Text provided:
_____

Telemachus visits two great warriors who were at Troy with Odysseus: first Nestor in Pylos and then Menelaus in Sparta, now reunited with his wife Helen. In the latter’s palace, Telemachus confesses to being struck with awe at its “unspeakable wealth”—wrought bronze, gold, and silver; carved ivory and amber. Menelaus explains that he had gathered the treasure for eight years in Libya and Egypt, where he had been swept by wind and current after leaving Troy, a thousand kilometers north on the Aegean seacoast.
“Many things I suffered and much I wandered,” Menelaus tells Telemachus. After finishing his business in Libya and Egypt, he was marooned on the island of Pharos near the Nile delta, where “the gods becalmed me twenty days” with “not a breath of the breezes ruffling out to sea/ that speed a ship across the ocean’s broad back.” Here Homer echoes his identification of Odysseus alone as the man who had “suffered many pains” and “wandered many ways” and then implicitly sets Menelaus’s twenty-day stay on Pharos against Odysseus’s twenty years away from home—thereby making it clear that the former’s odyssey was a microcosm of the latter’s.

_____

Dataset excerpt:
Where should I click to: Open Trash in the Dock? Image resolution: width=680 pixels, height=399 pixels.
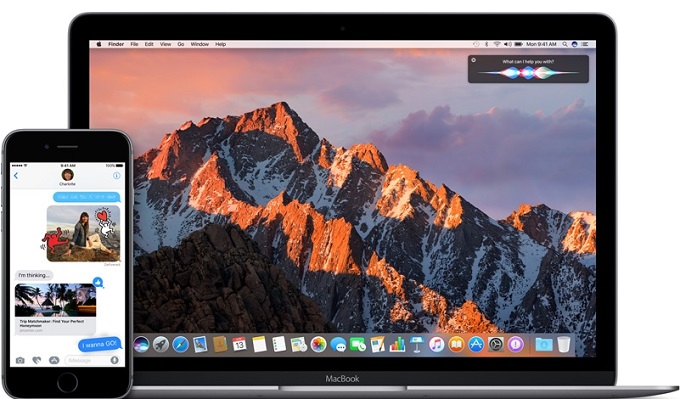(x=564, y=344)
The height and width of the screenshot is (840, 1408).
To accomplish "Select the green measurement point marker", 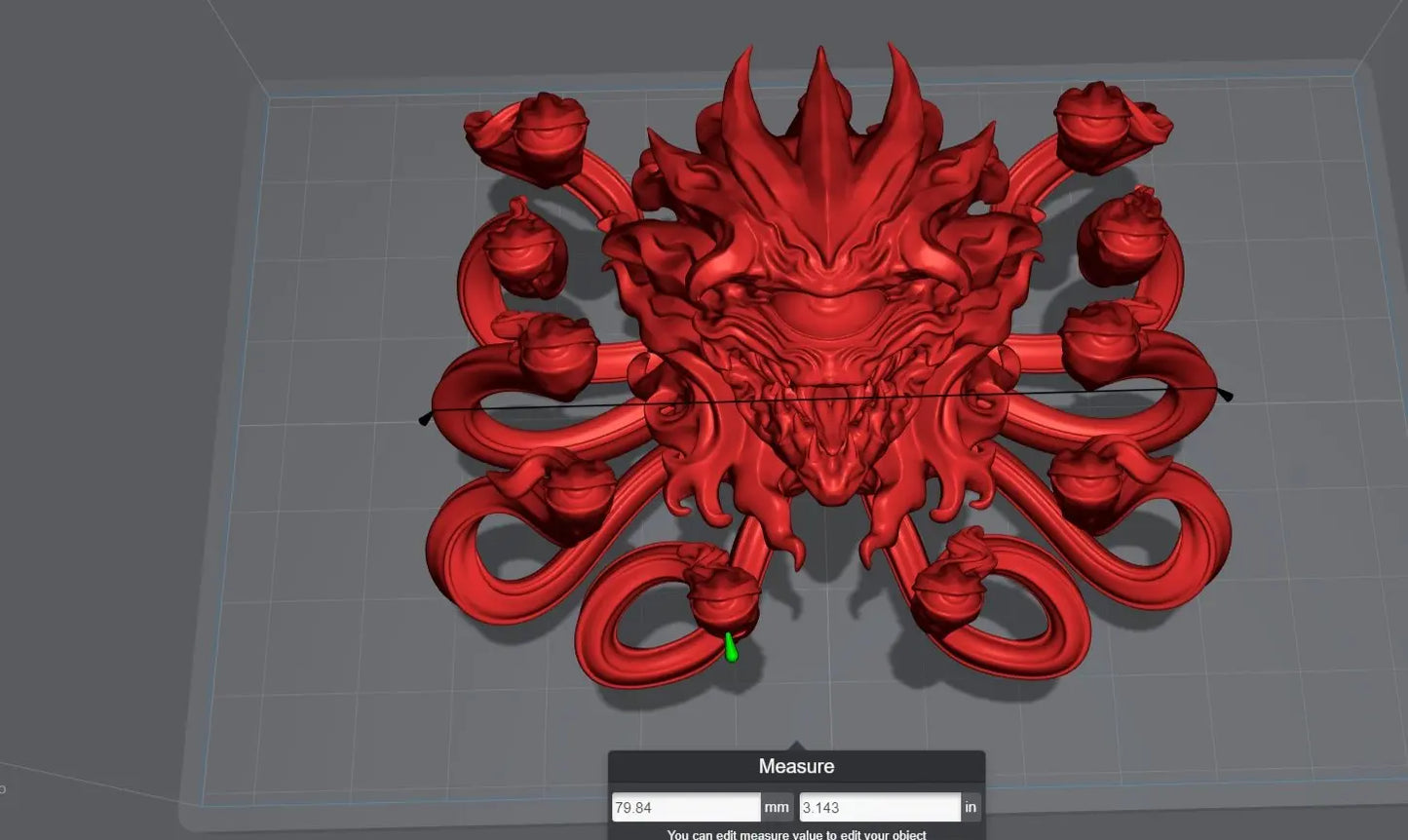I will (x=730, y=647).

_____

Reproduce verbatim the portion of the passage on Telemachus and Menelaus that opens with the words containing "Telemachus visits two" and closes with "the Aegean seacoast.".

Output below:
Telemachus visits two great warriors who were at Troy with Odysseus: first Nestor in Pylos and then Menelaus in Sparta, now reunited with his wife Helen. In the latter’s palace, Telemachus confesses to being struck with awe at its “unspeakable wealth”—wrought bronze, gold, and silver; carved ivory and amber. Menelaus explains that he had gathered the treasure for eight years in Libya and Egypt, where he had been swept by wind and current after leaving Troy, a thousand kilometers north on the Aegean seacoast.